## Aim
Copy the passage of the court ruling below word for word, from "In the Appellant’s" to "upon by Counsel.", both included.

## Text excerpt
- - -

In the Appellant’s Reply the cases of Akamb vs. Raji (1998) 12 NWLR Part 518-860; Agbiti vs. Nigeria Navy (2011) 2 SCNJ page 1 at 4 ratio, 5, 7, 8 and 9; North-South Pet. (Nig) Ltd vs. F.G.N. (2002) 17 NWLR Part 797 page 539 at 645 ratio 5; Duwin vs. Beneks (2008) 2 SCNJ Page 1 at 13 & 14; and African Newspapers vs. Akano (2012) ALL FWLR Part 505 page 245 at 256 paragraphs D-F Ratio 1 were further relied upon by Counsel.
I have carefully considered all the submissions of learned Counsel for the parties in respect of the Preliminary Objection raised by the Respondents and the respective issues phrased by the parties in their Briefs. I must admit that the grounds of appeal herein are deeper and wider than the parties had imagined and perceived. It is not as easy as the Appellant’s Counsel had argued particularly with the jurisdiction of the lower Court in relation to Islamic Personal Law. Regarding the Respondents’ Preliminary Objection, the same is hereby partly overruled by me. The Appellant is at liberty to raise the issue of jurisdiction of the lower Court at any time, even before this Court without leave of the Court.
In considering this appeal I find the first issue submitted by the Respondents and the Appellant’s second issue quite apt therefore, the issues to be considered in this are appeal are as follows:
“1. Whether the lower Court has the jurisdictional competence to hear and determine appeal from the decision of Upper Sharia Court on causes and matters outside the confines of Islamic Personal Law and whether section 6 of the Sharia Court slaw, 2000 has lawfully and justifiably widen the scope of the jurisdiction of the Sharia Court of Appeal to the extent that it can hear and determine appeal on all causes and matters beyond Islamic law of personal status.
2. Whether the lower was right by refusing to consider and make pronouncement on the main issue of Sulhu(Reconciliation) raised and admitted by both parties and based its decision on the two incompetent grounds of appeal it earlier struck out relating to the evidence of PW1 and PW11.”

- - -

## Records shown
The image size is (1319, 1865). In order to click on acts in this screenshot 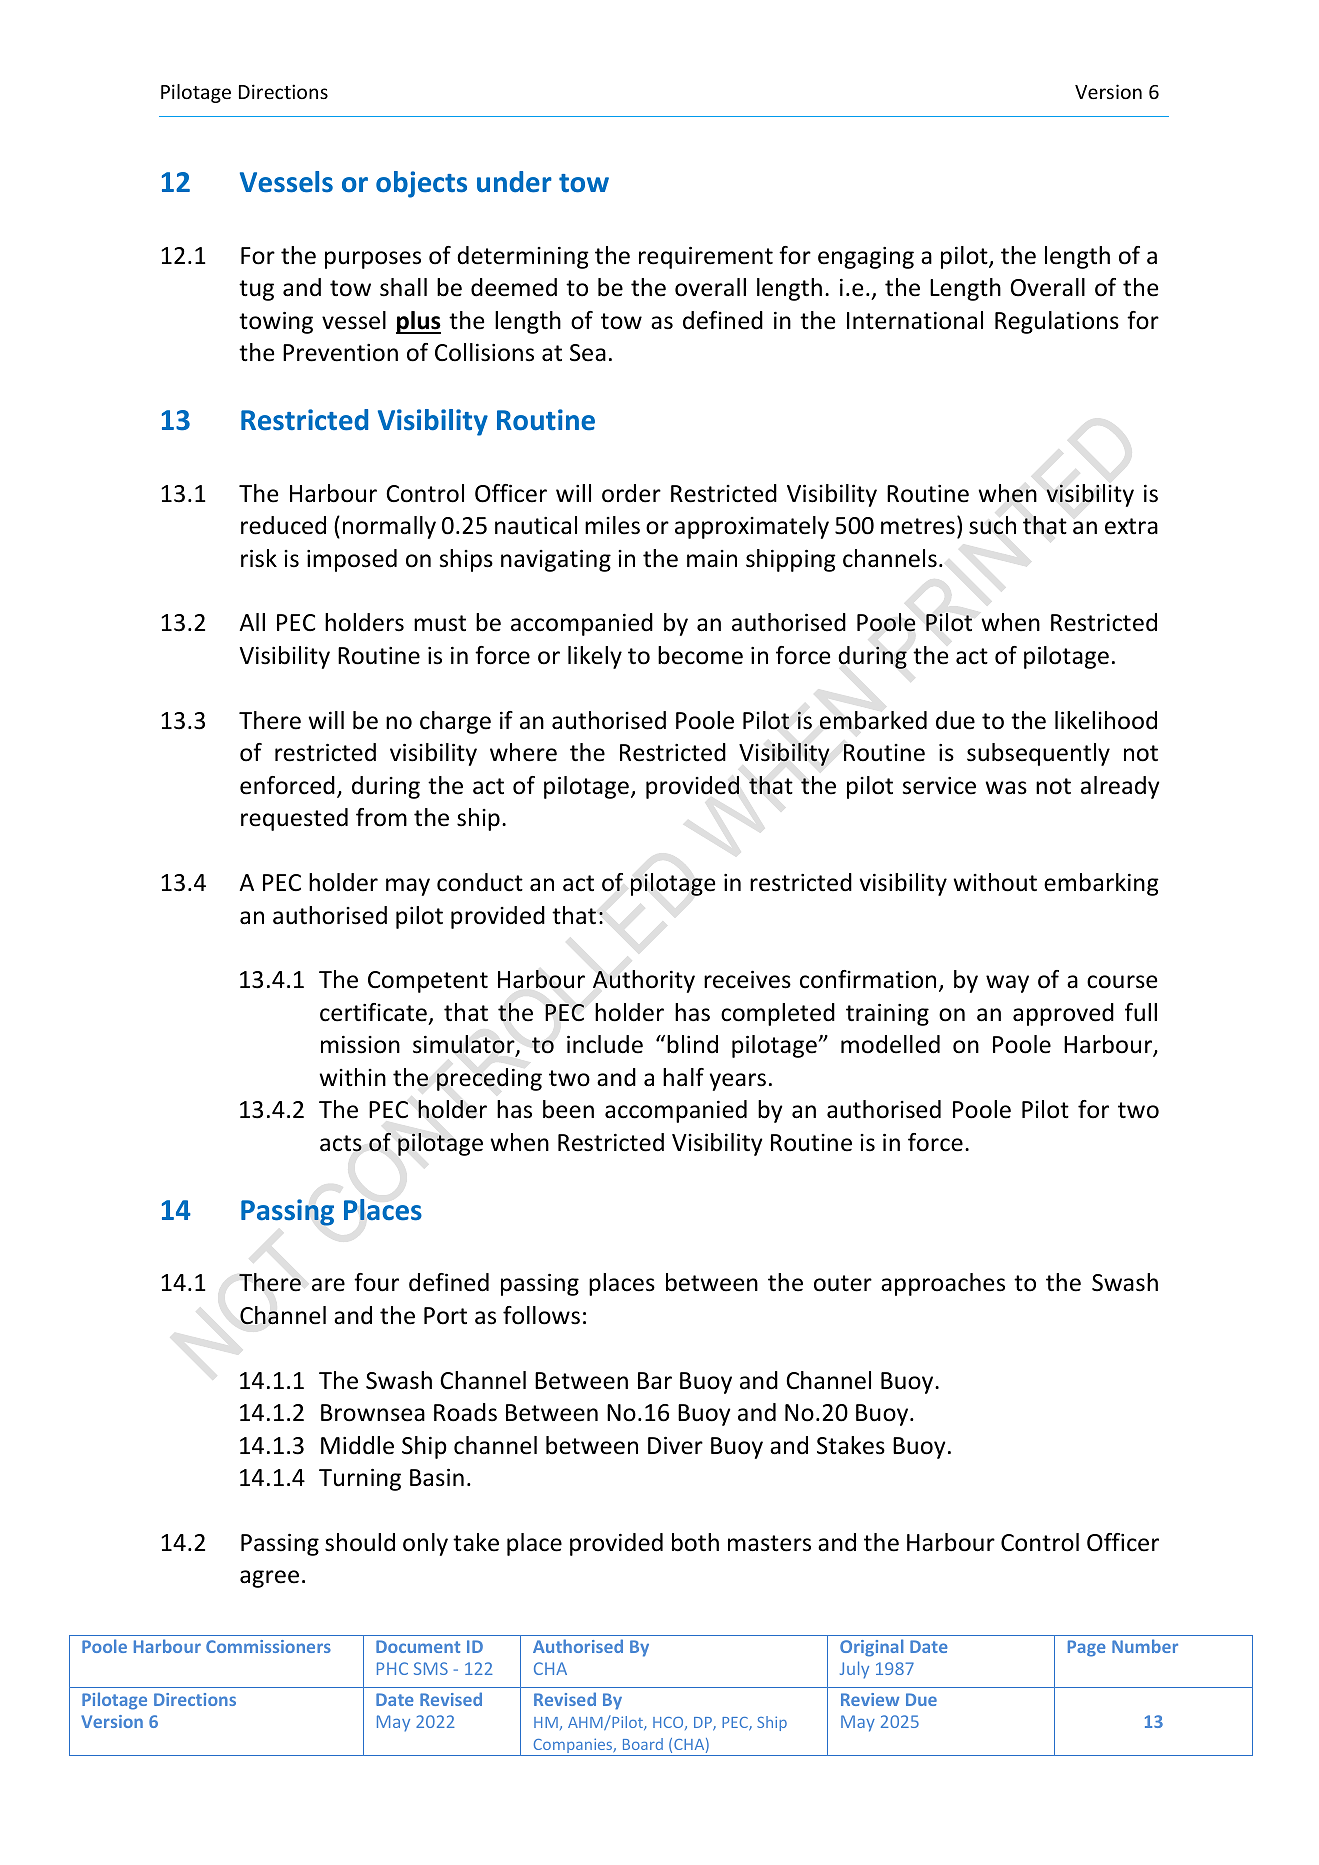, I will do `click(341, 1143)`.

- - -

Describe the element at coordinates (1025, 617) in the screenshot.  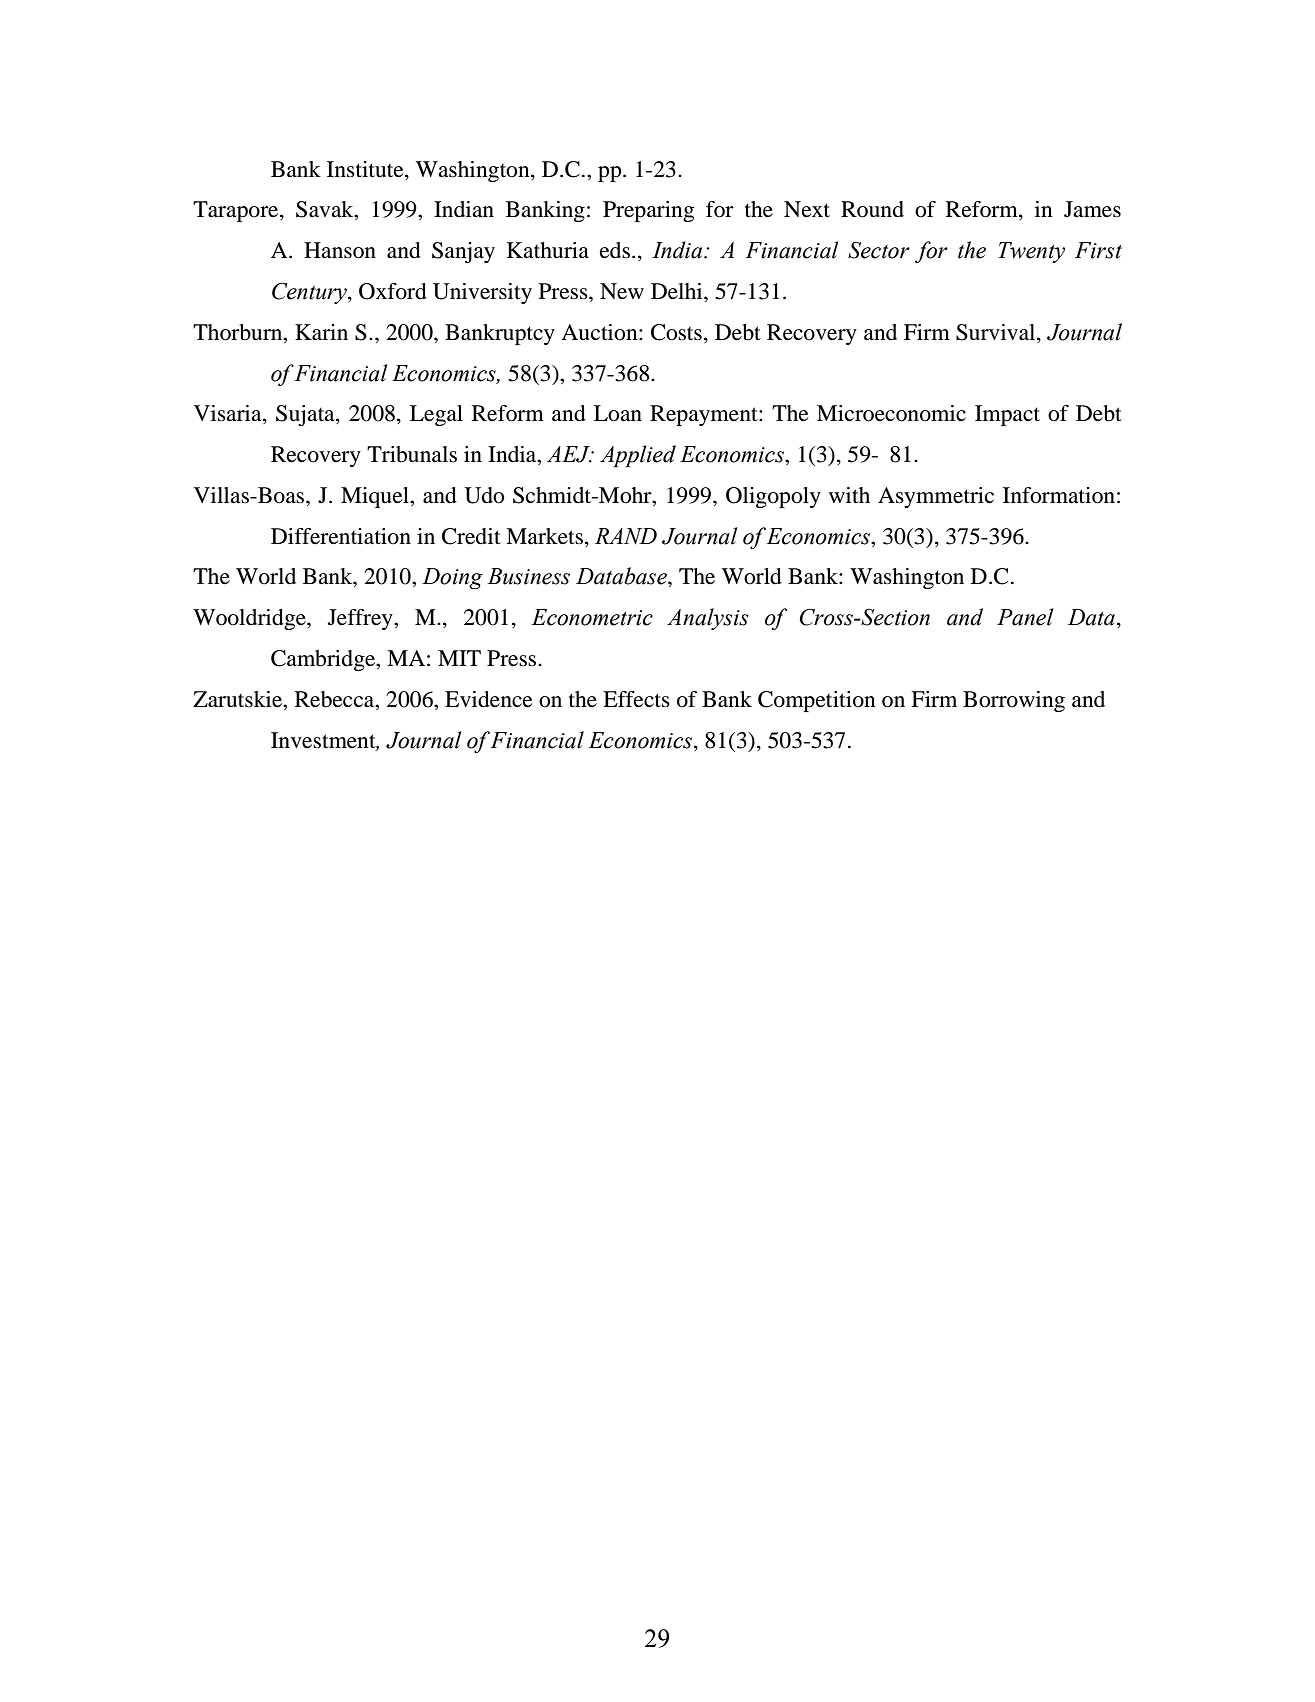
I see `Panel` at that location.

- - -

## Problem solution
In the Appellant’s Reply the cases of Akamb vs. Raji (1998) 12 NWLR Part 518-860; Agbiti vs. Nigeria Navy (2011) 2 SCNJ page 1 at 4 ratio, 5, 7, 8 and 9; North-South Pet. (Nig) Ltd vs. F.G.N. (2002) 17 NWLR Part 797 page 539 at 645 ratio 5; Duwin vs. Beneks (2008) 2 SCNJ Page 1 at 13 & 14; and African Newspapers vs. Akano (2012) ALL FWLR Part 505 page 245 at 256 paragraphs D-F Ratio 1 were further relied upon by Counsel.